Price charts allow us to visually understand market movements. This guide covers the fundamental technical analysis tools used in the coffee commodity market.

1. Candlestick Charts

Candlestick charts display the open, close, high, and low prices within a given time period as a single “candle.” They were developed in 18th-century Japan for rice trading.

Green / Hollow Candle (Bullish)

The closing price is higher than the opening price. Buyers are dominant.

• Upper wick = highest price reached during the period

• Top of body = closing price

• Bottom of body = opening price

• Lower wick = lowest price reached during the period

Red / Filled Candle (Bearish)

The closing price is lower than the opening price. Sellers are dominant.

• Upper wick = highest price reached during the period

• Top of body = opening price

• Bottom of body = closing price

• Lower wick = lowest price reached during the period

Key Candlestick Patterns

Doji

Open and close are nearly identical. A signal of indecision. May herald a trend reversal.

Hammer

Long lower wick, small body. When seen in a downtrend, it signals a potential reversal.

Engulfing

One candle completely engulfs the previous candle. A strong trend reversal signal.

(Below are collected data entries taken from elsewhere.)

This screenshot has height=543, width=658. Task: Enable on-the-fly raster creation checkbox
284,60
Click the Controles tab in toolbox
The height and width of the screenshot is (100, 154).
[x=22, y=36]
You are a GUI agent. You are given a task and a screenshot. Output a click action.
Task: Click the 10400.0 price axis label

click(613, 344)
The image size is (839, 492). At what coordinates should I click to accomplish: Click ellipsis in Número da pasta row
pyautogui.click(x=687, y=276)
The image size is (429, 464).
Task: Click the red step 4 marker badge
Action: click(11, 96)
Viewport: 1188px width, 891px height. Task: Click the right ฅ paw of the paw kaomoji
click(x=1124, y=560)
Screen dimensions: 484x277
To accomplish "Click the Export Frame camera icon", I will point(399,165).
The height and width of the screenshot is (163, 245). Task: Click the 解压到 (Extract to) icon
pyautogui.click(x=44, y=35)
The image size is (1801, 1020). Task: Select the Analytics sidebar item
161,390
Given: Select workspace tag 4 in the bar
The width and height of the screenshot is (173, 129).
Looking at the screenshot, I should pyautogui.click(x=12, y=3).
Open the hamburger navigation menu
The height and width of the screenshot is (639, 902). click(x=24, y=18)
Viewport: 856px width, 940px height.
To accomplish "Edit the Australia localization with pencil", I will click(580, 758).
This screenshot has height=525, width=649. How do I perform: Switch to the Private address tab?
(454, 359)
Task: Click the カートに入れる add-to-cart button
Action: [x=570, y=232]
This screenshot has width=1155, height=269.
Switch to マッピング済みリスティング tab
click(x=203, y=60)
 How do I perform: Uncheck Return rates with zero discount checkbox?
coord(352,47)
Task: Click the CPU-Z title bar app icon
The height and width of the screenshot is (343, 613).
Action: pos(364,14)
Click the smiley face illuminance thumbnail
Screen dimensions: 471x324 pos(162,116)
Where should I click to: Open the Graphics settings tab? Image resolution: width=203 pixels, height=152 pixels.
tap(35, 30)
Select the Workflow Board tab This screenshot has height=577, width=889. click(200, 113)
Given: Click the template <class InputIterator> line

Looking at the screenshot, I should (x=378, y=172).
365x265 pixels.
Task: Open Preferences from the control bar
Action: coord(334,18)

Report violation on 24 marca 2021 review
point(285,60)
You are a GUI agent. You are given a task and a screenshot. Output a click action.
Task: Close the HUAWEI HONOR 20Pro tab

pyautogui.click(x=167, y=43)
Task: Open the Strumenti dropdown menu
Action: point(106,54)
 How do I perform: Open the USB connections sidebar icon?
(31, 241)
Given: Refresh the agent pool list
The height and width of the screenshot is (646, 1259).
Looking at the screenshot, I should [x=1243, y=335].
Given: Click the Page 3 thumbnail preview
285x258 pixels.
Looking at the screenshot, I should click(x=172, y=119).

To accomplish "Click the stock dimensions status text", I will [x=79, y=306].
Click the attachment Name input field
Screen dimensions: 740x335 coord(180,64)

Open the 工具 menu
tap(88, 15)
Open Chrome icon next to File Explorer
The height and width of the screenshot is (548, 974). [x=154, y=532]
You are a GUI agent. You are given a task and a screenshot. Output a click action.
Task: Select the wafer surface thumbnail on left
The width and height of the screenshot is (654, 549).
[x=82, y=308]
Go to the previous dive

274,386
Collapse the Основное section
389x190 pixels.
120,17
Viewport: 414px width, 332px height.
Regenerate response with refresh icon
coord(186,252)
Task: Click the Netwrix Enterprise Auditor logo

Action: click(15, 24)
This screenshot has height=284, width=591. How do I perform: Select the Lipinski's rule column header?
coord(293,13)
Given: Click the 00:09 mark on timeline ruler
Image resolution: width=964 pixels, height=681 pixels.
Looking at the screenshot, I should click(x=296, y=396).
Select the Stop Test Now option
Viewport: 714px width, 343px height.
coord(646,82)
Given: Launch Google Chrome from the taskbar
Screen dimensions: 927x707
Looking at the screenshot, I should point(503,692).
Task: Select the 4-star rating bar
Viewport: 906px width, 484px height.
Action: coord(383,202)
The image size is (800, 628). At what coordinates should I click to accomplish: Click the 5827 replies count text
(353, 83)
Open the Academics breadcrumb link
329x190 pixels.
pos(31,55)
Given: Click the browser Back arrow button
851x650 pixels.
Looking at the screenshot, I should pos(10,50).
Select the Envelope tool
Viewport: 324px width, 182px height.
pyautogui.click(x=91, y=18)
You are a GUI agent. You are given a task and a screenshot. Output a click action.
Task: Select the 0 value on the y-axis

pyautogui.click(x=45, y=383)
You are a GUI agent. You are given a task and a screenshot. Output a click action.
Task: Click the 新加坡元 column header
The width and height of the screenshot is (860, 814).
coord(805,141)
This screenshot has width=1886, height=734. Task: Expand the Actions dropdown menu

2. Support and Resistance Levels

Support and resistance are horizontal levels that price repeatedly tests and typically bounces from. These levels represent zones where supply and demand are concentrated.

Support

The level where price stops falling and buyers step in. Example: The 280 cent/lb level may serve as strong support for Arabica KC1! — every time price drops to this level, buyers emerge and price recovers.

Resistance

The level where price stops rising and sellers step in. Example: Arabica price unable to break the 320 cent/lb level falls back each time it tests this level — until sufficient buying pressure finally breaks through.

Breakout

When price breaks above a resistance level, the old resistance becomes new support. The reverse is also true. Breakouts typically occur with high volume and can mark the beginning of strong trend moves. In the coffee market, climate events (frost, drought) often trigger resistance breakouts.

3. Trend Lines

Trend lines are used to identify the overall direction of price movement. An uptrend line is drawn by connecting successive lows, while a downtrend line is drawn by connecting successive highs.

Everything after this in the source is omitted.